Foto: Wiener Symphoniker © Wolfgang Beck

Wiener Konzerthaus, Großer Saal, 31. Dezember 2021

Ludwig van Beethoven, Symphonie Nr. 9 d-moll op. 125 
(1822-1824)

Wiener Symphoniker
Wiener Singakademie

Sakari Oramo Dirigent

von Jürgen Pathy

Ein verfrühtes „Prosit Neujahr“. Das gibt es im Wiener Konzerthaus nicht immer, aber bereits seit den späten 1970er-Jahren das Silvesterkonzert der Wiener Symphoniker. Letztes Jahr coronabedingt noch abgesagt, durften dieses Jahr zumindest bis zu 999 Personen dabei sein – der 2G-Plus-Regelung sei Dank. Auf dem Programm, bereits traditionell: Beethovens Neunte. Am Pult: Ein in unseren Breiten relativ unbekannter Finne, der allerdings umso gewaltiger eingeschlagen hat.

Das lag nicht nur daran, dass Sakari Oramo zu Ende der Galavorstellung einen zwar nicht ganz korrekten, aber charmanten Neujahrsgruß in den Saal entsandt hatte, sondern vor allem an seinen Qualitäten als Musiker und Dirigent. Auch wenn vereinzelte Stellen ein wenig inniger hätten klingen können, in Summe hat der robuste Finne bewiesen, dass er genau der Richtige war, um dieses Jahr mit Beethovens Hymne an die Brüderlichkeit ausklingen zu lassen.

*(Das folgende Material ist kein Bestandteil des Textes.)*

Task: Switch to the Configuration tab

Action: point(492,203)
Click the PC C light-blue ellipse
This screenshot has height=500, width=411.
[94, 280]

Immerhin war es kein einfaches Jahr. Von der Pandemie geplagt und ständig im Ungewissen, ob Termine abgesagt oder verschoben werden, ein Jahr der Unsicherheit. Nicht zu sprechen von all dem Leid, das viele Personen, nicht nur wirtschaftlich, sondern auch gesundheitlich erlitten haben. Da können Trost und Aufmunterung nicht schaden.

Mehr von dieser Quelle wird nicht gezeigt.